In the first place, it is agreed that there would have to be an identical treaty between all the great powers of the world binding them to certain things. It would have to provide:—
That the few great industrial states capable of producing modern war equipment should take over and control completely the manufacture of all munitions of war in the world. And that they should absolutely close the supply of such material to all the other states in the world. This is a far easier task than many people suppose. War has now been so developed on its mechanical side that the question of its continuance or abolition rests now entirely upon four or five great powers.
Next comes the League of Peace idea; that there should be an International Tribunal for the discussion and settlement of international disputes. That the dominating powers should maintain land and sea forces only up to a limit agreed upon and for internal police use only or for the purpose of enforcing the decisions of the Tribunal. That they should all be bound to attack and suppress any power amongst them which increases its war equipment beyond its defined limits.

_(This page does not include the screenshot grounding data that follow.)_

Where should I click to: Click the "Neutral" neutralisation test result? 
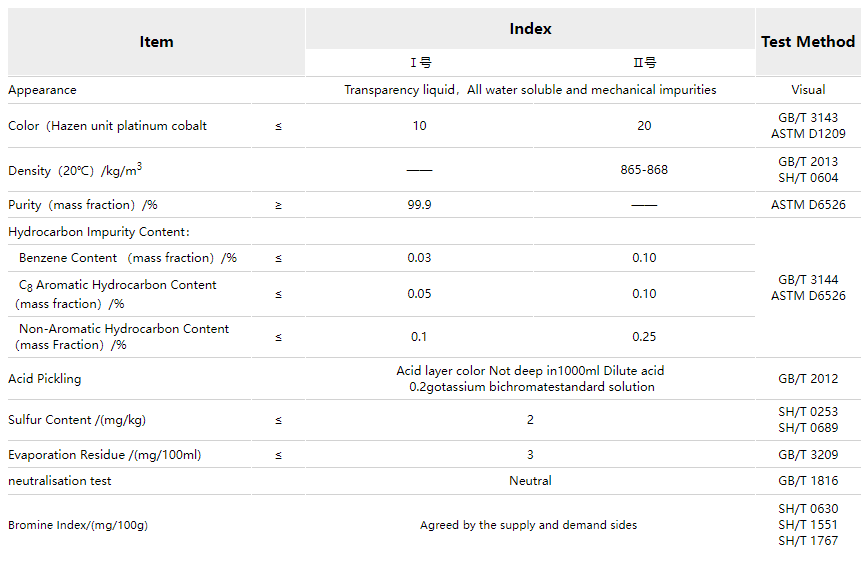530,481
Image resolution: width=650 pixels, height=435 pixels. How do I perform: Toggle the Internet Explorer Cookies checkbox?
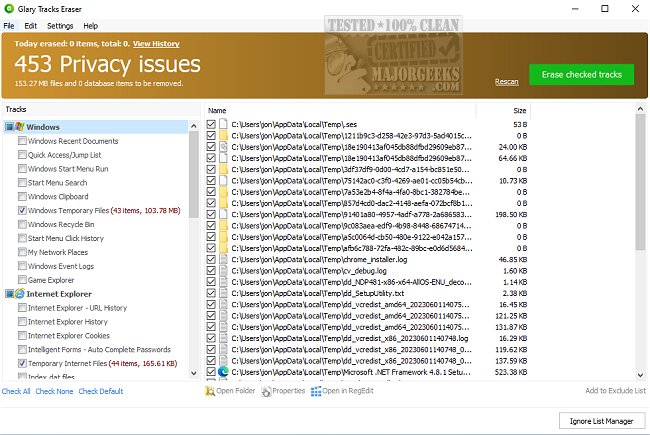(x=22, y=336)
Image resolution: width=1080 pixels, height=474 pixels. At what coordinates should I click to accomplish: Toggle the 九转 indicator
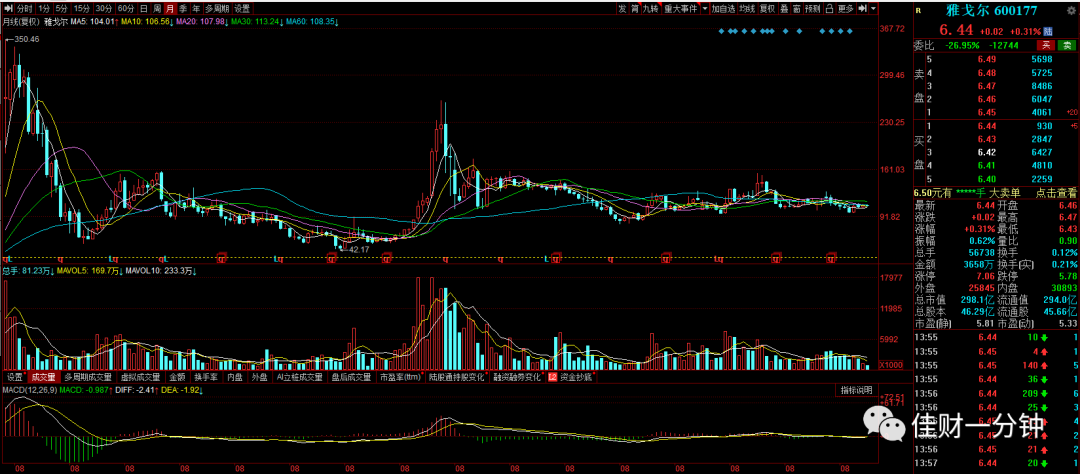pyautogui.click(x=651, y=9)
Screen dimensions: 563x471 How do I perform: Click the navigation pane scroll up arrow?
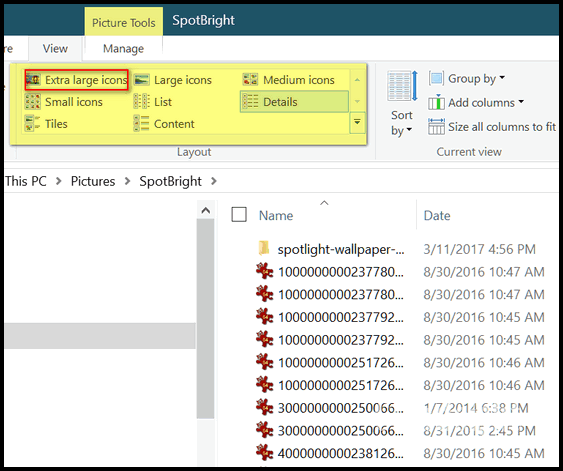pos(206,210)
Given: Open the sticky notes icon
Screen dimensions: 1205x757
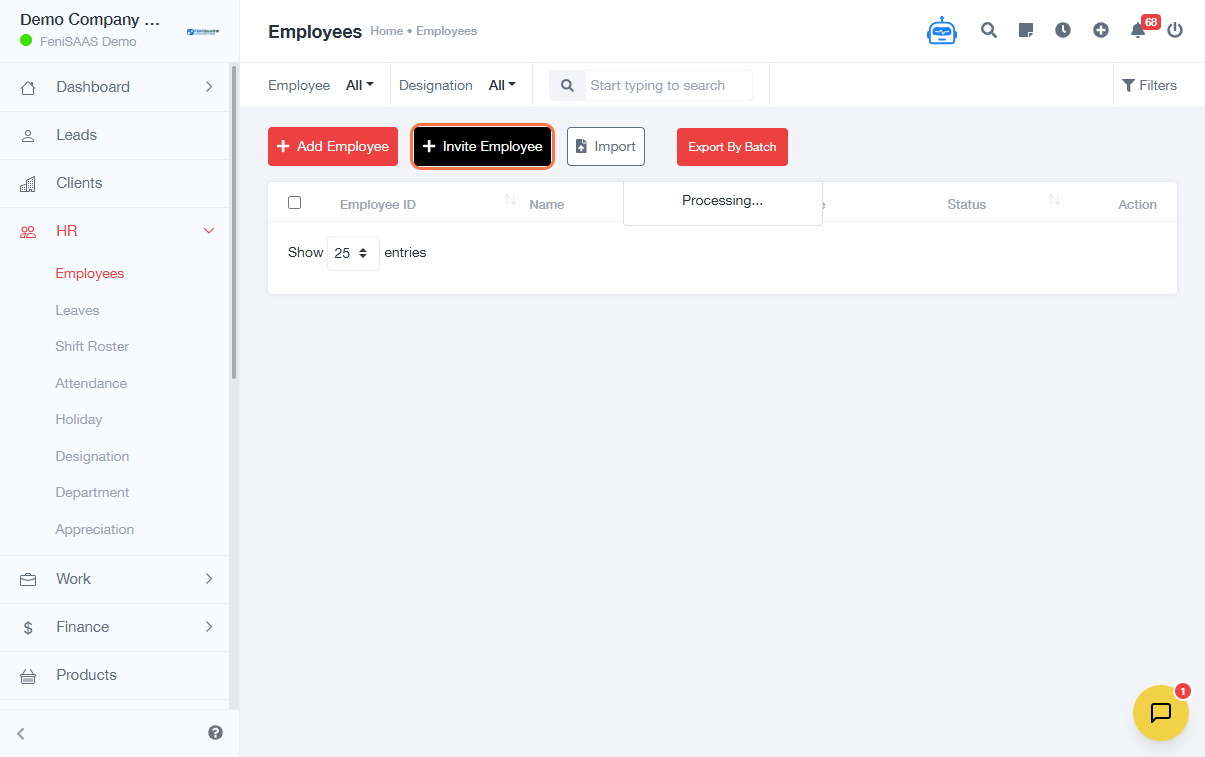Looking at the screenshot, I should click(1026, 30).
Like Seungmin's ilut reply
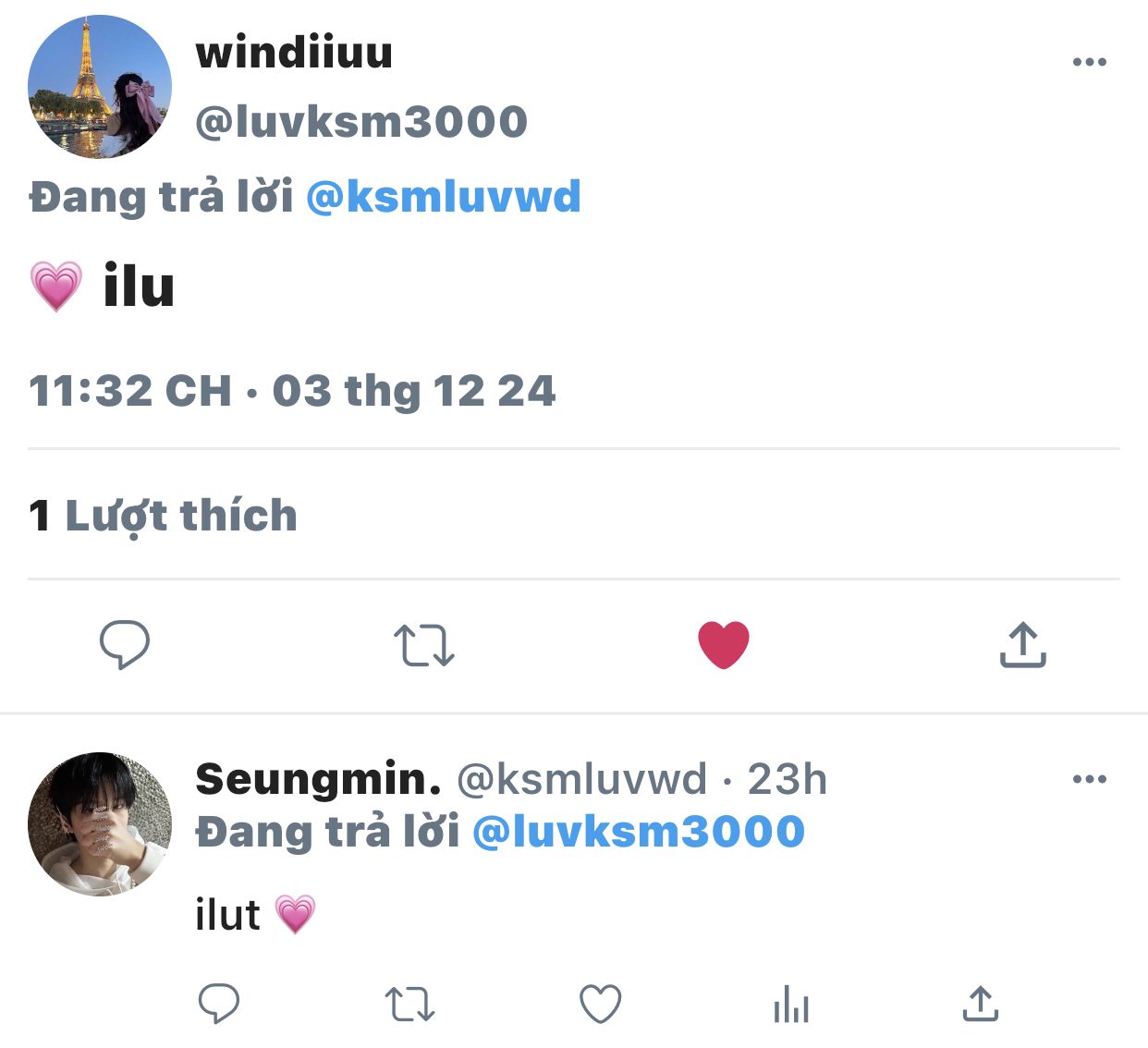Viewport: 1148px width, 1048px height. tap(601, 1004)
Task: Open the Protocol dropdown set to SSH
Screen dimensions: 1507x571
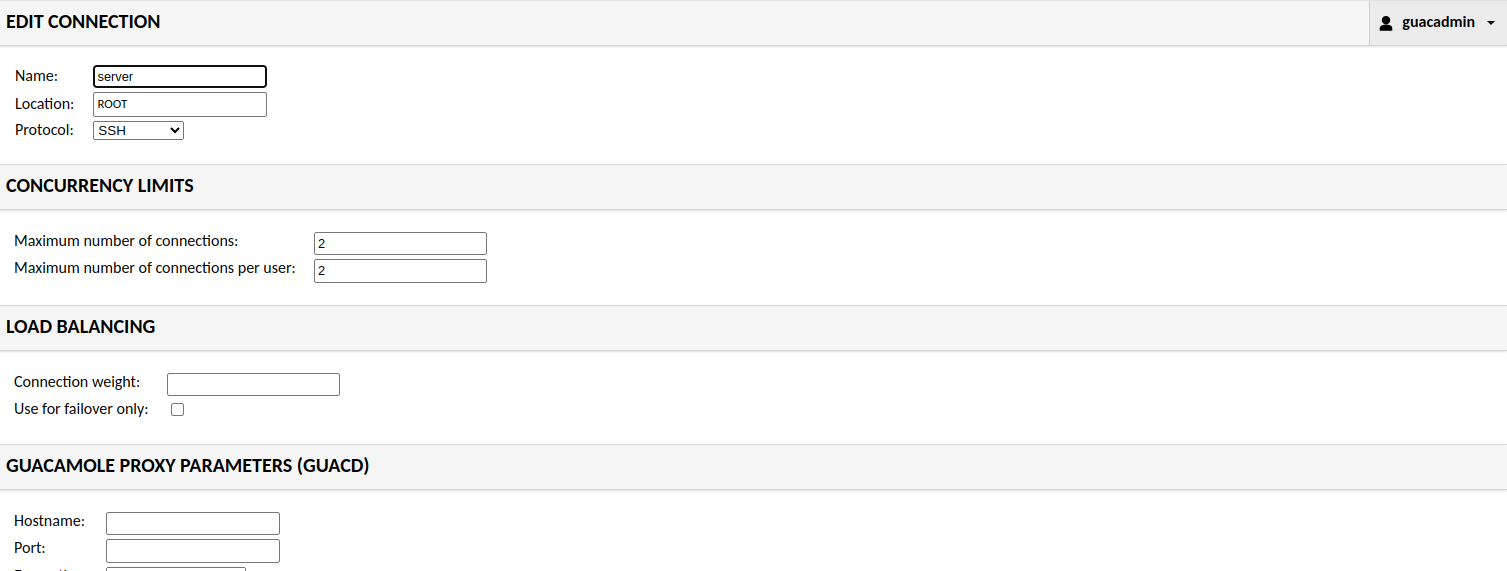Action: [138, 130]
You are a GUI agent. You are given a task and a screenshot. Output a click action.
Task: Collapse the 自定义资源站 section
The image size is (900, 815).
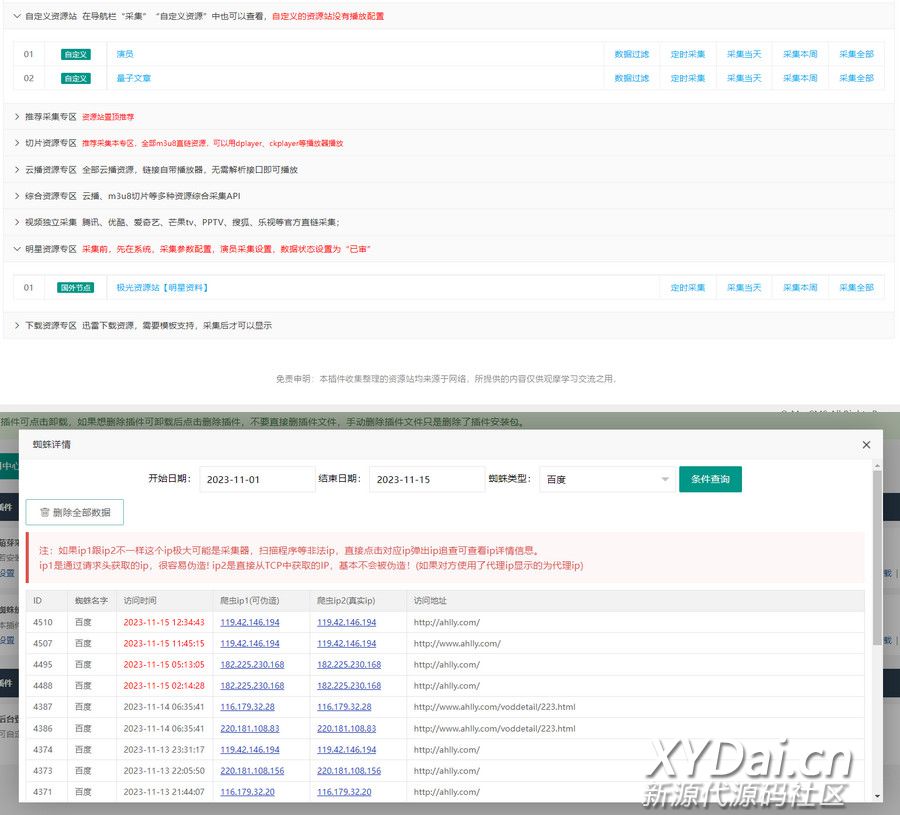(x=17, y=16)
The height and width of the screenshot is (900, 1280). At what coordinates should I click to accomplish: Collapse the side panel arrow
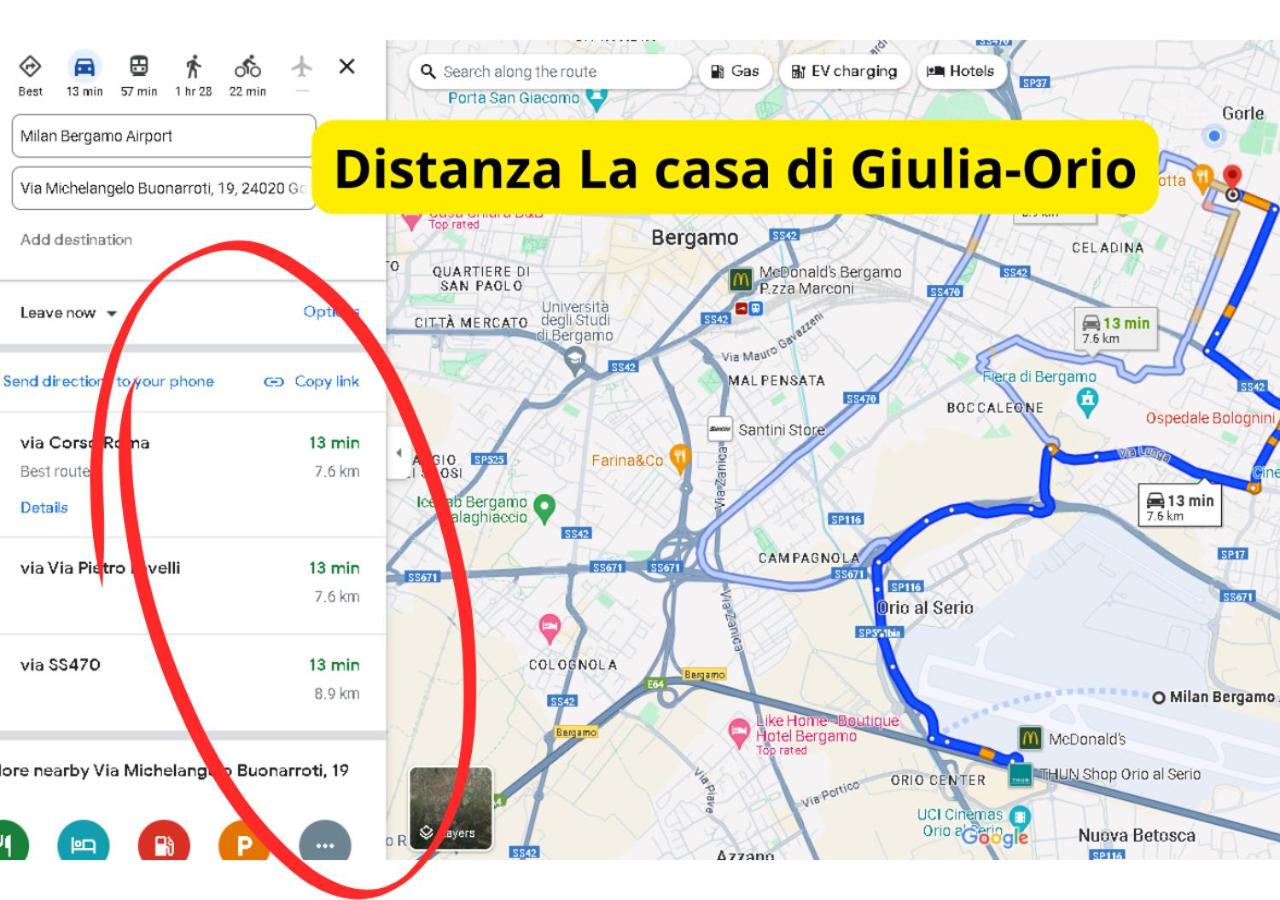399,453
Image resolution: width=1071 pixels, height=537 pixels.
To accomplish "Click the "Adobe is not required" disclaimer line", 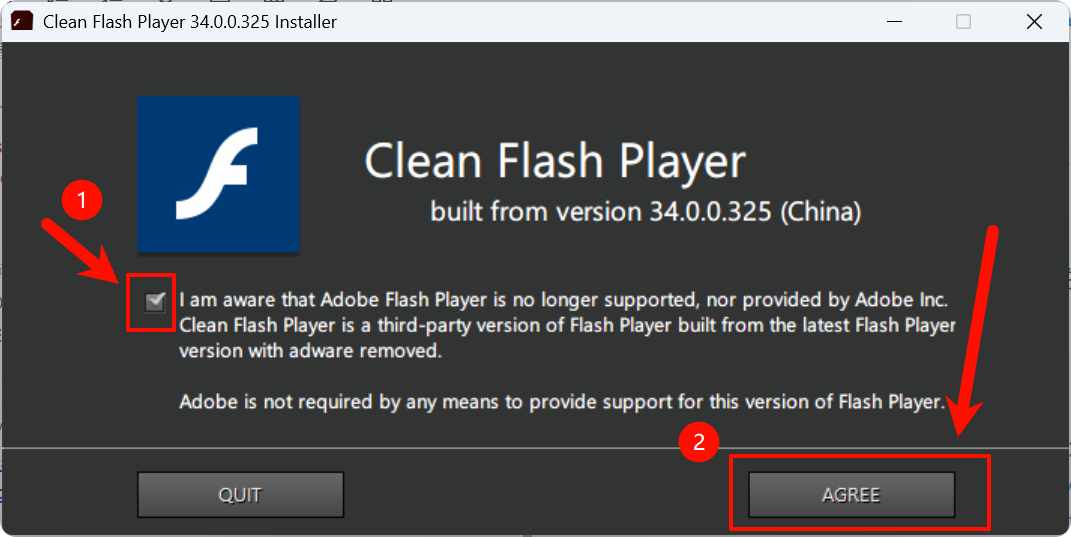I will [561, 402].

That much has already been broached in several quarters. But so far is not enough. It ignores the chief processes of that economic war that aids and abets and is inseparably a part of modern international conflicts. If we are to go as far as we have already stated in the matter of international controls, then we must go further and provide that the International Tribunal should have power to consider and set aside all tariffs and localised privileges that seem grossly unfair or seriously irritating between the various states of the world. It should have power to pass or revise all new tariff, quarantine, alien exclusion, or the like legislation affecting international relations. Moreover, it should take over and extend the work of the International Bureau of Agriculture at Rome with a view to the control of all staple products. It should administer the sea law of the world, and control and standardise freights in the common interests of mankind. Without these provisions it would be merely preventing the use of certain weapons; it would be doing nothing to prevent countries strangling or suffocating each other by commercial warfare. It would not abolish war.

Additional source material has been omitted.